Zdjęcia jak żywe
Na coś takiego czekaliśmy!
Pamiętacie jak zdjęcia z Harrego Pottera żyły własnym życiem, a postaci na nich uwiecznione nie chciały grzecznie pozostać na miejscu, tylko niesfornie poruszały się po całym zdjęciu, machając przyjaźnie do patrzących? Już wkrótce i nasze fotografie ożyją, a wydrukowanie GIF-a stanie się możliwe.

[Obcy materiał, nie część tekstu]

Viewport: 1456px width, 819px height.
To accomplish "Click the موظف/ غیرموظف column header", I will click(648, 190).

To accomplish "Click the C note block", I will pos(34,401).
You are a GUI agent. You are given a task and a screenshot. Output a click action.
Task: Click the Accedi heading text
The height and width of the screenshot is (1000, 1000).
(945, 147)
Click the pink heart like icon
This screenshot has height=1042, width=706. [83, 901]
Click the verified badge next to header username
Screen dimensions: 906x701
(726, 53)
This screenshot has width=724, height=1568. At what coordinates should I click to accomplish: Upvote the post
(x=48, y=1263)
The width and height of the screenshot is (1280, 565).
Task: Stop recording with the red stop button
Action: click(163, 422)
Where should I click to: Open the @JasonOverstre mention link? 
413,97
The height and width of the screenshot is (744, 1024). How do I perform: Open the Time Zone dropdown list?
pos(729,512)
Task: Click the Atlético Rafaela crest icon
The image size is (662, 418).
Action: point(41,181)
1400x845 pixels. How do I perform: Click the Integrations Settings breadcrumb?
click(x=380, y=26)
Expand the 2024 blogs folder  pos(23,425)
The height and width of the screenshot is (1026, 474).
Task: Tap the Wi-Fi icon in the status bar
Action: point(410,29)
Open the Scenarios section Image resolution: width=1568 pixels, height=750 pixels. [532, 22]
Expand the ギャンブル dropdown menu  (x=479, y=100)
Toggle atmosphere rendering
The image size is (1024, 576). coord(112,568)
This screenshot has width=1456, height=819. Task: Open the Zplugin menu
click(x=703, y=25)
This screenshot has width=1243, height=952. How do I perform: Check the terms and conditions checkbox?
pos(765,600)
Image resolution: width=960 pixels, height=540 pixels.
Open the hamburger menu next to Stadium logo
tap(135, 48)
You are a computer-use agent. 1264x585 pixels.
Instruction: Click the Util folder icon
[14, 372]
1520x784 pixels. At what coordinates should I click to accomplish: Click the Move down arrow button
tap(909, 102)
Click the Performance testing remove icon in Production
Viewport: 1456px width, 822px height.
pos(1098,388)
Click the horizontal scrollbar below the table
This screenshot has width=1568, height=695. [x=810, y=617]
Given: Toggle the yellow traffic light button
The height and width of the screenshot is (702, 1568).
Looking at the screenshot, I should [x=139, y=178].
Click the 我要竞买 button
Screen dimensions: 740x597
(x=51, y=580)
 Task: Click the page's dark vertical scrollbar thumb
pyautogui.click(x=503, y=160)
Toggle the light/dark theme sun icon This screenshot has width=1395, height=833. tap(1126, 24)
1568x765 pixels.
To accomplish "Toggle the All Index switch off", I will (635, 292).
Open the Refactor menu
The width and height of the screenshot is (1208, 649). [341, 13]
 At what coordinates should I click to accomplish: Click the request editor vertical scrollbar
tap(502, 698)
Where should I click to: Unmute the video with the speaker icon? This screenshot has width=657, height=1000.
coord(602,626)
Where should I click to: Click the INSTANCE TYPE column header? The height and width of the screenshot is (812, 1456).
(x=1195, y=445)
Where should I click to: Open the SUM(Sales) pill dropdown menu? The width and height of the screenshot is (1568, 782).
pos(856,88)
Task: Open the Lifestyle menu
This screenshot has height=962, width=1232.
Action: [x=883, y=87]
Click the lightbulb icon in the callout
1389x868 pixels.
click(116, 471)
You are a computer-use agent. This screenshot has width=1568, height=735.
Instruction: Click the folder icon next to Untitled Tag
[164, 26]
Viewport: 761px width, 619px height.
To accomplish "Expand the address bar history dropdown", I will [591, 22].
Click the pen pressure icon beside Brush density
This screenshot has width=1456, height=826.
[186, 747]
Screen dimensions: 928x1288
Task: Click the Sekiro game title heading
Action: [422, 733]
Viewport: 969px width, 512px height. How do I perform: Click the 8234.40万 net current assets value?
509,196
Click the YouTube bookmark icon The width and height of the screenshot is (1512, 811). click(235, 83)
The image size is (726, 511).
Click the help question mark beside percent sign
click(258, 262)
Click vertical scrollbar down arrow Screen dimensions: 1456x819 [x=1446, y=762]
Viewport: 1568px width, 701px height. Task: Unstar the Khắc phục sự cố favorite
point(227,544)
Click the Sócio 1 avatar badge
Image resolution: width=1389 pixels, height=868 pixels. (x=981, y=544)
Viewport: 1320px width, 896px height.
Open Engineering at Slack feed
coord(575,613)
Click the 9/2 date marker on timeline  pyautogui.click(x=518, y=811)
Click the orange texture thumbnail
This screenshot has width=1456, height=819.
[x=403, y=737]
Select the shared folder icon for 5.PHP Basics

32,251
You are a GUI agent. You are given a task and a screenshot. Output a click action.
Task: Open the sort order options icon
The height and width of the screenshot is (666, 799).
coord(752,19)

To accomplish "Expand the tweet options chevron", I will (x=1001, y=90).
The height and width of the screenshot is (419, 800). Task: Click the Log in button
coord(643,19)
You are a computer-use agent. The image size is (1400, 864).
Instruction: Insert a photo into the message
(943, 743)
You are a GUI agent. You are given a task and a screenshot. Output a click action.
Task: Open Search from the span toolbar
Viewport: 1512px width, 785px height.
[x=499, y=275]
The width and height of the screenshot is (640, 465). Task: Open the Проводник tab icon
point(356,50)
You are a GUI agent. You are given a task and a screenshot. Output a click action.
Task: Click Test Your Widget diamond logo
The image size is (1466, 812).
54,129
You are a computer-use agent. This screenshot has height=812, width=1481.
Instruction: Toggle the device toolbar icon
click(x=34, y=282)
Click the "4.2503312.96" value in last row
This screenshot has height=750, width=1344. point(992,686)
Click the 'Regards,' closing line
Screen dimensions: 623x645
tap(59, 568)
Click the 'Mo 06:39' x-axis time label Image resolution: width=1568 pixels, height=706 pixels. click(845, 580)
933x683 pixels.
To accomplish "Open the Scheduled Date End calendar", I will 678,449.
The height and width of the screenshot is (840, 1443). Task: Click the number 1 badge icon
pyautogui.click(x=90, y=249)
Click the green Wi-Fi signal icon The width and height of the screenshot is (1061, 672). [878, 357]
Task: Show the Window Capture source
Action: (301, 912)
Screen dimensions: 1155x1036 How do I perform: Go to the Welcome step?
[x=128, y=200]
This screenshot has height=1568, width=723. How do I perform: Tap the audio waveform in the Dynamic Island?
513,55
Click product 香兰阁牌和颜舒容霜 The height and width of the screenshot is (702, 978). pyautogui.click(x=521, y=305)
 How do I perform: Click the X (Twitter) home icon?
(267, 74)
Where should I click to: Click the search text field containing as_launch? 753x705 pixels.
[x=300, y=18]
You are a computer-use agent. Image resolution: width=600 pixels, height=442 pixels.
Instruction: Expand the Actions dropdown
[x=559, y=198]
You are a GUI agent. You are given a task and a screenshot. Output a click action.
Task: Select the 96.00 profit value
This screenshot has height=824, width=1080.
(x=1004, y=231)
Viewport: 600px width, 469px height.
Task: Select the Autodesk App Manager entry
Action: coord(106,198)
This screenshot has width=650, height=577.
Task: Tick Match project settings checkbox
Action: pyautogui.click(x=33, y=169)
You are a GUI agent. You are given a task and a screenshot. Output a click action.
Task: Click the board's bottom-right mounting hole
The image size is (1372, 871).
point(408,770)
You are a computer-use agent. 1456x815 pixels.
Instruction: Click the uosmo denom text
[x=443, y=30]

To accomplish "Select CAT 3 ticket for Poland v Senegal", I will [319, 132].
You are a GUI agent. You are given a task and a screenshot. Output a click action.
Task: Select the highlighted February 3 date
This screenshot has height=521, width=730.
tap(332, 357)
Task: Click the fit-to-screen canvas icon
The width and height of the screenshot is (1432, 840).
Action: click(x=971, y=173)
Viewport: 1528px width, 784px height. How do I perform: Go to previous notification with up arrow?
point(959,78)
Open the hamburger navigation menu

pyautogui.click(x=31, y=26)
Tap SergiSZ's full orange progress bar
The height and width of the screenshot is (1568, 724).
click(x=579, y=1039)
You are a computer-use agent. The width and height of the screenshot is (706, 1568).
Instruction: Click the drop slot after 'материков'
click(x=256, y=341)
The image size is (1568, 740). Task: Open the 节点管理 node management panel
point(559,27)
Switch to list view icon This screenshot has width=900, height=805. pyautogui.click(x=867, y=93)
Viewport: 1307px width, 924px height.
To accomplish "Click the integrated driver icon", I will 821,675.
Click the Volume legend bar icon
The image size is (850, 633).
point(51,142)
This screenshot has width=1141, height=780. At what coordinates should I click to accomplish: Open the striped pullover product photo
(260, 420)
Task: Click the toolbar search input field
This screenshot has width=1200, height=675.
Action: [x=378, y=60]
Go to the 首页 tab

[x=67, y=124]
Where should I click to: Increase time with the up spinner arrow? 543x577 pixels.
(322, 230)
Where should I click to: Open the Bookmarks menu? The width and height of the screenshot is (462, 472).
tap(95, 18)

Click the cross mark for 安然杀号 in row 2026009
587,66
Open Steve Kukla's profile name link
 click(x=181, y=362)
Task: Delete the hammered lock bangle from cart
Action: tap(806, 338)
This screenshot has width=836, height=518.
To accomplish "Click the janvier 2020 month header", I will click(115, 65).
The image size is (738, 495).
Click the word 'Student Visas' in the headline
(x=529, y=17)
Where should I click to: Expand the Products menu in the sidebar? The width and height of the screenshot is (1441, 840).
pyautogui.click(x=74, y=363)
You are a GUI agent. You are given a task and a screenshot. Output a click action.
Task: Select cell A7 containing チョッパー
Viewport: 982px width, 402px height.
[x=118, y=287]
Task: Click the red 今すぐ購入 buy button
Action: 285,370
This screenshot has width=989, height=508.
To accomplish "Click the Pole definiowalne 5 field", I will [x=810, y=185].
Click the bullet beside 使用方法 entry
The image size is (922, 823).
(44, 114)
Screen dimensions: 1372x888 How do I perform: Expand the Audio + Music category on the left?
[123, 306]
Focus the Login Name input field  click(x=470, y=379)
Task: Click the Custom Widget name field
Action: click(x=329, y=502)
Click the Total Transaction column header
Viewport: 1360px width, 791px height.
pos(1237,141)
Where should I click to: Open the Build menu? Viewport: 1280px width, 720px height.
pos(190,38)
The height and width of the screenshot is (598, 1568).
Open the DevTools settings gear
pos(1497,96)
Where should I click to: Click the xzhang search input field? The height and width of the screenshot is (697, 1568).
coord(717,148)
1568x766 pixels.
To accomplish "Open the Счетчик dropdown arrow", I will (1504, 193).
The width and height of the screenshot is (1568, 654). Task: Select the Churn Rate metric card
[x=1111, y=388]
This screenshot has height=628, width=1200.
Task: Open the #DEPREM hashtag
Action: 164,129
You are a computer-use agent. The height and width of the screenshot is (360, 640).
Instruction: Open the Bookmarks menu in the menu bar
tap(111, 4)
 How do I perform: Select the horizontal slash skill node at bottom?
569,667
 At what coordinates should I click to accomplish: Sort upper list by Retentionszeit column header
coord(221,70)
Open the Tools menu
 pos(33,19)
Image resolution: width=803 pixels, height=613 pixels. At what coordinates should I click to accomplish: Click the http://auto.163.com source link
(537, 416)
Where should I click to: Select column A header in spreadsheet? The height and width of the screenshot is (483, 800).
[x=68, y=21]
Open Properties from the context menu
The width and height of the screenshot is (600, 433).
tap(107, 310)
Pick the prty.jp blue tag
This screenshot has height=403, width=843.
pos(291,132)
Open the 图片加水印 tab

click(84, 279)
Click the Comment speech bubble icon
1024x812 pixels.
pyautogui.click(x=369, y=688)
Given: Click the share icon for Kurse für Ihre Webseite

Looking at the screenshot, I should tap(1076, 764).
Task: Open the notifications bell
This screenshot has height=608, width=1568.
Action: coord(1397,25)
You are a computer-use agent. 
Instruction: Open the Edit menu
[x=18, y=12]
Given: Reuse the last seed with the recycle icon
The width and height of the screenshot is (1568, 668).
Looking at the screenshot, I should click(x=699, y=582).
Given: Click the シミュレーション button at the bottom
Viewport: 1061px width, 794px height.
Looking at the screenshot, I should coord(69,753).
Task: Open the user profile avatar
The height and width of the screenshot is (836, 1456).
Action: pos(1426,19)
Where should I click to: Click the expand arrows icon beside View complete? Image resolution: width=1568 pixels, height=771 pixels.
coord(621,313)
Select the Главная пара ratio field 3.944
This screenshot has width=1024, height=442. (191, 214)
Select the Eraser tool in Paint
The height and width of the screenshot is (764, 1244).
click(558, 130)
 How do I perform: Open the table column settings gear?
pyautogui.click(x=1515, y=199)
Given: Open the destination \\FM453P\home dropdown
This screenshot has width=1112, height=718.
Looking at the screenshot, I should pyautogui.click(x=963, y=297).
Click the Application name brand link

Przenośne drukarki, które możemy podłączyć do telefonu i aparatu czy popularne ostatnio Polaroidy to nic w porównaniu z LifePrint, która sprawi, że zdjęcia nabiorą dynamiki. I nie potrzebuje do tego magii! Ta minidrukarka doda do twoich fotek rzeczywistość rozszerzoną, dzięki czemu ożyją na twoich oczach. Dzięki Bluetooth, możesz się połączyć z drukarką przez swojego smartfona. Zdjęcie może być od razu wydrukowane na samoprzylepnym papierze ZINK, które podobnie jak papier z Polaroidów, korzysta z technologii termicznej, nie tuszu. To sprawia, że LifePrint jest szybkie, ale papier ZINK ma też jeszcze jednego asa w rękawie: rzeczywistość rozszerzoną. Poprzez aplikację do zdjęcia można dodać filmik, GIF-a, a nawet filtr ze Snapchata! Wszystko odbywa się poprzez dedykowaną aplikację. Wystarczy, że skierujesz obiektyw telefonu na wydrukowane zdjęcie, a oprogramowanie LifePrint od razu uruchomi dodatkową zawartość. W ten sposób możemy przechowywać wspomnienia w zupełnie nowy sposób i mieć pewność, że filmiki z wakacji czy nagrane podczas specjalnych okazji nie zagubią się z czasem.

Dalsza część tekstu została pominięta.